▶ Extract to read
****************************************

As Energy Secretary, and former fracking exec, Christopher Wright put it on Twitter last week:
Climate alarmism has had a terrible impact on human lives and freedom. It belongs in the ash heap of history.
Given the science above, I don’t think it’s climate alarmism that’s going to end up on the ash heap of history—I think it’s pretty clearly humanity, not to mention the rest of the planet’s biology. All of this would be stupid enough if we had no alternative to fossil fuels. But of course this week, like every week, there was more and more news of precisely how well those alternatives were working. To give just the smallest sampling:
The world’s first large-scale sand battery went into operation in Finland:
The new 1 MW sand battery has a precursor. In May 2022, Polar Night Energy rigged a smaller design to a power station in Kankaanpää town.
Launched just as Russia cut off gas supplies in retaliation for Finland joining NATO, the project was a timely example of how renewable energy could be harnessed in a new way.
It’s quite a simple structure to begin with, Polar Night Energy said of its prototype. A tall tower is filled with low-grade sand and charged up with the heat from excess solar and wind electricity.

****************************************

Saved entries
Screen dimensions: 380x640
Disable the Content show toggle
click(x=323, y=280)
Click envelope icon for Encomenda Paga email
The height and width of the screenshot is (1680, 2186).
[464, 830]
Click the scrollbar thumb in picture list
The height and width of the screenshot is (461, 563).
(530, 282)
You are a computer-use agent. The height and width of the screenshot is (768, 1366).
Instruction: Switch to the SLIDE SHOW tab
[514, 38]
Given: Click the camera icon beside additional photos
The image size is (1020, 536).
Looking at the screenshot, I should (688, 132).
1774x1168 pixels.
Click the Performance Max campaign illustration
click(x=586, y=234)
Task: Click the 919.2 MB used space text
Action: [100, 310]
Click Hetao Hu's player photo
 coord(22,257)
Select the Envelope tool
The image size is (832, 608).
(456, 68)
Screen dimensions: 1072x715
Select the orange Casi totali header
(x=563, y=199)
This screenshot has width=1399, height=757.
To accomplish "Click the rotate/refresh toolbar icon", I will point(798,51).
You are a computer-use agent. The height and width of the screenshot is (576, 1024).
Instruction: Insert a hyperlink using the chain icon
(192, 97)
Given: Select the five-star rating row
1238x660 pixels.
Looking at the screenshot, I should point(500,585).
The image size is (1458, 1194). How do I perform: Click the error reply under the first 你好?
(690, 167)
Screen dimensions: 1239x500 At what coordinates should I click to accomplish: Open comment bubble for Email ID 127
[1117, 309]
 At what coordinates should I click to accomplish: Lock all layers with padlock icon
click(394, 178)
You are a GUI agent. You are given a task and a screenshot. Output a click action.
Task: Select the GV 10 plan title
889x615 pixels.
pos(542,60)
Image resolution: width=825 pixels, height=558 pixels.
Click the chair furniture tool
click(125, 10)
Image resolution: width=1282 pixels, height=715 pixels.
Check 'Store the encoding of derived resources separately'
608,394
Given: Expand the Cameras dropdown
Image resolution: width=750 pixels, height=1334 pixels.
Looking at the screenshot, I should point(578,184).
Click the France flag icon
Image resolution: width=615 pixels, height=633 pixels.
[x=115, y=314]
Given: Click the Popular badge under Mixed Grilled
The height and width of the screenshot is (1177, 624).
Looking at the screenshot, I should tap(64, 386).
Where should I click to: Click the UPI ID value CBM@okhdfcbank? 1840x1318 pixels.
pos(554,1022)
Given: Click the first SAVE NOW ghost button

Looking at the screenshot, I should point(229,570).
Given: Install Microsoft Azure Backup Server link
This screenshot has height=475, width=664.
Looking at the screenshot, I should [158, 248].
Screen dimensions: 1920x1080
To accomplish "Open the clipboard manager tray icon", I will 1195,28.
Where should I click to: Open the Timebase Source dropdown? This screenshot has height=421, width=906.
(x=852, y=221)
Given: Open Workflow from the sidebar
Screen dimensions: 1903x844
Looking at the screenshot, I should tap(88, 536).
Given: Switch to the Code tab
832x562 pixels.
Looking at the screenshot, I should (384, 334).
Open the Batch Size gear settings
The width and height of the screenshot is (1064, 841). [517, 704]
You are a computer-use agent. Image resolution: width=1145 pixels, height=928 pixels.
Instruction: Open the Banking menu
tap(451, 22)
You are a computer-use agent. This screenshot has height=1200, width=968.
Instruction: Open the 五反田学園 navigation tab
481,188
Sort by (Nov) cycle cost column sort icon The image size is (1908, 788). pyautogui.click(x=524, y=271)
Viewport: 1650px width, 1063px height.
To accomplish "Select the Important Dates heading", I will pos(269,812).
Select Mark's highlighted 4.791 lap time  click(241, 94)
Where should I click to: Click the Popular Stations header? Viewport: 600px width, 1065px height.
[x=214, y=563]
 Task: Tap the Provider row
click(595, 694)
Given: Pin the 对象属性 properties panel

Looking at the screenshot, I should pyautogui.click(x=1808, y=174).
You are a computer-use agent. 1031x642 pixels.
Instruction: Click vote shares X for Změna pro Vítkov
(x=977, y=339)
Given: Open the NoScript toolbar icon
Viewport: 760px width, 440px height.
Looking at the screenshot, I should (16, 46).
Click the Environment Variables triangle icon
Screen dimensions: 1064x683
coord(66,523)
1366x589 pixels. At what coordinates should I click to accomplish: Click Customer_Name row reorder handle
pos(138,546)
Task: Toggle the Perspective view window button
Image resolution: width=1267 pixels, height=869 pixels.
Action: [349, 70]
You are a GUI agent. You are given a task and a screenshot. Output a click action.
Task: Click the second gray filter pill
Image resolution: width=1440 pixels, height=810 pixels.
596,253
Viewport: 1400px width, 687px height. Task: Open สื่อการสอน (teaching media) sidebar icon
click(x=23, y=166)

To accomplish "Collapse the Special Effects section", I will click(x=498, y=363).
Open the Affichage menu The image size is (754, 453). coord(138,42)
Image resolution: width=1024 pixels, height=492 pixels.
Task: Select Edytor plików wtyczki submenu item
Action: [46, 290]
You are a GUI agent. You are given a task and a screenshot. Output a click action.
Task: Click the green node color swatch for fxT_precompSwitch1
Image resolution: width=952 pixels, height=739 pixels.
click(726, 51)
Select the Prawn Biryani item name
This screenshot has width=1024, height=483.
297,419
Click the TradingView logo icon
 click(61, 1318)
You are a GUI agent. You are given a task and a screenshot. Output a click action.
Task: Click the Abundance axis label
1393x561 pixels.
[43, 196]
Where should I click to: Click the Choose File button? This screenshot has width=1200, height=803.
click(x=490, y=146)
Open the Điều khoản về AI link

****************************************

▶ Questions
**A)** Reproduce the climate and energy passage word for word, from "Launched just as" up to and including "in a new way.".
**B)** Pick up the climate and energy passage where it stops and keep writing it.
The saved entries are separate material, apart from the climate and energy passage.

▶ Responses
**A)**
Launched just as Russia cut off gas supplies in retaliation for Finland joining NATO, the project was a timely example of how renewable energy could be harnessed in a new way.

**B)**
The sand can store heat at around 500C for several days to even months, providing a valuable store of cheaper energy during the winter. When needed, the battery discharges the hot air—warming water in the district heating network. Homes, offices, and even the local swimming pool all benefit in Kankaanpää, for example.
And in Japan, a new fleet of solar cars was unveiled, designed especially for small island nations that don’t have great distances to drive. As The Japan Times reported:
The electrification of transport, a potent strategy to address climate change, is gaining momentum, with over 38 countries committing to no less than 30% zero-emission newly sold medium- and heavy-duty trucks by 2030. For LDCs and SIDS, harnessing the drive for electrification using what is often their richest natural endowment—sunshine—could represent a breakthrough.
These seem small and niche to you? Then consider the ongoing miracle in China, where new data shows that the world’s largest economy generated more solar power through May of this year than it did in all of 2022. As industry watcher Felix Hamer said, “This is what a 30% annual growth rate can look like.” Just as an example, China leads the world in converting old coal mines into solar farms—90 projects so far, with 46 more in the works according to new data this week from Global Energy Monitor.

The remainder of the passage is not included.